Exercise prompt
Working from the entries below, tally each line that holds "pencil". Give the tally and nothing else.

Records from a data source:
■ ■ ■

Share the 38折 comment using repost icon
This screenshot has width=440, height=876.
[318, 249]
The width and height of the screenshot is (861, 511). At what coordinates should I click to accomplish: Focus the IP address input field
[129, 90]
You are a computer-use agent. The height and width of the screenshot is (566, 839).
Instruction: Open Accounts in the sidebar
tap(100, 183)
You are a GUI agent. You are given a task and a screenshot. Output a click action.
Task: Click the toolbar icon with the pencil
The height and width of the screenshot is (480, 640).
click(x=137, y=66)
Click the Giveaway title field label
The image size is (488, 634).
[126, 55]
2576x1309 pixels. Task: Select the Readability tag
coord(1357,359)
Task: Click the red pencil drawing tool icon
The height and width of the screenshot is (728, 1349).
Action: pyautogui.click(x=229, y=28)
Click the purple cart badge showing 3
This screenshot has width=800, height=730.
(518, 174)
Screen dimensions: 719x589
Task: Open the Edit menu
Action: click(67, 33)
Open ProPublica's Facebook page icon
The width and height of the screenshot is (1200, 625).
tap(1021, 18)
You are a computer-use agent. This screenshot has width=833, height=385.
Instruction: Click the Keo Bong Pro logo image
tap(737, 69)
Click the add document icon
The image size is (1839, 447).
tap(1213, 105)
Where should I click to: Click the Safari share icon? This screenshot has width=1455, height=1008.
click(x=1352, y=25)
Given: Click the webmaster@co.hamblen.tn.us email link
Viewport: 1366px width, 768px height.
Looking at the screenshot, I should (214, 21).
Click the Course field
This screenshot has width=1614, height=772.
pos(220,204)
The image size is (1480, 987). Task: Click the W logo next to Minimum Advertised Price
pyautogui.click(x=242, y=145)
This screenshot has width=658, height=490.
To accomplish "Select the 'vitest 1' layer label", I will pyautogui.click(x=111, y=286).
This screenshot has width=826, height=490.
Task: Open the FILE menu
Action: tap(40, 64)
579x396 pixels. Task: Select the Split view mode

■ ■ ■

Exercise solution
2